Anniversaries of innocent people losing their lives in terrorist attacks encourage reflection. I was an undergraduate student at the University of Virginia on September 11, 2001. The morning of the attacks, I was in the building that housed the religious studies department and I was reading in a chair. A professor came walking down the hallway. I had never had a class with him and did not know him. I forget exactly how the exchange went, but he told me about the attack and said something about how we shouldn’t be surprised given U.S. behavior abroad. I don’t remember how I felt about his observation. It wasn’t a crazy notion at the time in hindsight and it certainly hasn’t aged worse than many other reactions in the aftermath. It was more an emotional response than a nuanced take on what we’d learn was Osama bin Laden’s own stated reasoning.
Of course, there’s a distinction between the idea that Americans should not have been surprised by what happened and the idea that the US deserved what happened. I don’t think the professor who broke the news to me was implying that the US deserved it. I know this sounds like a distinction without a difference to many people, but you could believe that U.S. foreign policy might have motivated the attack without thinking that the US deserved it. Indeed, by now it’s banal to all but the most jingoistic Americans that U.S. foreign policy creates enemies abroad. Whatever you thought of the terrorists’ motives and their bases in U.S. foreign policy at the time, it was obvious that the terrorists had killed thousands of innocent people. It was a tragedy for the victims, their loved ones, and for the country.
The news was shocking. I packed and went upstairs to the computer lab to get on the internet and find out what was happening.
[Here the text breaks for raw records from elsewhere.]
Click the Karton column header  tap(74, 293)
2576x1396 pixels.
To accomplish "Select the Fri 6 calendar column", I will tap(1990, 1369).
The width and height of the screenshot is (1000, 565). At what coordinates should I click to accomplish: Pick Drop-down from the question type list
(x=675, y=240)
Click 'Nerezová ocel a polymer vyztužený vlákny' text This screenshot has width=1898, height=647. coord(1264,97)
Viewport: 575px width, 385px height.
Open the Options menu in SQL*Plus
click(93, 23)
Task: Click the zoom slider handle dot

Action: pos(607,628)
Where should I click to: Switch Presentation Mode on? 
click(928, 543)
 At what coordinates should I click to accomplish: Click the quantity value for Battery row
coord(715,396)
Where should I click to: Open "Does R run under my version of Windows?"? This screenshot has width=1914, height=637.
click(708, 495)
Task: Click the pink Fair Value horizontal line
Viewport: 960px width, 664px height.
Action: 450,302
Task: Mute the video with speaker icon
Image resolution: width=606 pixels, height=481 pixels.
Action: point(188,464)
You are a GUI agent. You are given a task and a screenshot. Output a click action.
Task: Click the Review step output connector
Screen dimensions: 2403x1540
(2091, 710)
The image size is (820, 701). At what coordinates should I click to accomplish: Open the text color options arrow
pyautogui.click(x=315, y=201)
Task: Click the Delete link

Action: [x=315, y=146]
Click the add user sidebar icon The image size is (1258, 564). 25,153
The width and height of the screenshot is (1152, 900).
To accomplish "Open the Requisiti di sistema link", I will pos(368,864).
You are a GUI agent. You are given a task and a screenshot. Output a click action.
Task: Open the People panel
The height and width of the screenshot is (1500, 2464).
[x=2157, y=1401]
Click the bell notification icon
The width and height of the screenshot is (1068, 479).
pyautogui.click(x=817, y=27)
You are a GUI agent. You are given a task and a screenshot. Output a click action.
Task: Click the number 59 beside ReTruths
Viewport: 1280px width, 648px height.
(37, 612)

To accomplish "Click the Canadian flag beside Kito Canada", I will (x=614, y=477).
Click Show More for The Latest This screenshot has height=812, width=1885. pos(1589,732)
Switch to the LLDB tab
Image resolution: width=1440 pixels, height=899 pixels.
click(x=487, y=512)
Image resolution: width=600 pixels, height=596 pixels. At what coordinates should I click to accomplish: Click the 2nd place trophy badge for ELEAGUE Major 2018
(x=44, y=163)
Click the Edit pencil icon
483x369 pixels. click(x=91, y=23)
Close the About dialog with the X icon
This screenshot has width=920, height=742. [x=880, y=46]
It may be banal to point this out but we did not have Wi-Fi at the time and the fastest way to get some news was to find a computer with a hardwire internet connection. I saw images of what was happening at the World Trade Center. I don’t remember what time it was exactly or what we knew for sure about what had happened.
My next clear 9/11-related memory is of Thanksgiving dinner almost two months later. My family went to the home of my parents’ longtime friends. By then, the US was waging war in Afghanistan after failing to come to terms with the Taliban over bin Laden and al-Qaeda. It was already clear that U.S. air strikes had killed hundreds of civilians. My girlfriend and I got into a heated argument with my parents and their friends over whether waging the war was justified or served a purpose. It was one of those stereotypical Thanksgiving dinner arguments between “naïve” liberals and their “crank” relatives. It was the only Thanksgiving dinner I ever participated in that became that way. I forget how it ended and whether we were able to enjoy each others’ company much after, but it was a formative moment for me. I was young and stupid, sure, but I knew I was right that the US was on shaky moral ground in the way it invaded Afghanistan and that its dilettantism would result in nothing but misery and waste. Twenty years later, it is obvious that I was right.
The myopia that led the US to destroy hundreds of thousands of lives and waste trillions of dollars over the last twenty years is still rampant in our political culture as evidenced by the freak-out over the withdrawal from Afghanistan. Amateur-hour armed excursions into other countries are stupid. Waging immoral war is evil. These are truisms, but it is impossible to conclude otherwise when we look at the costs.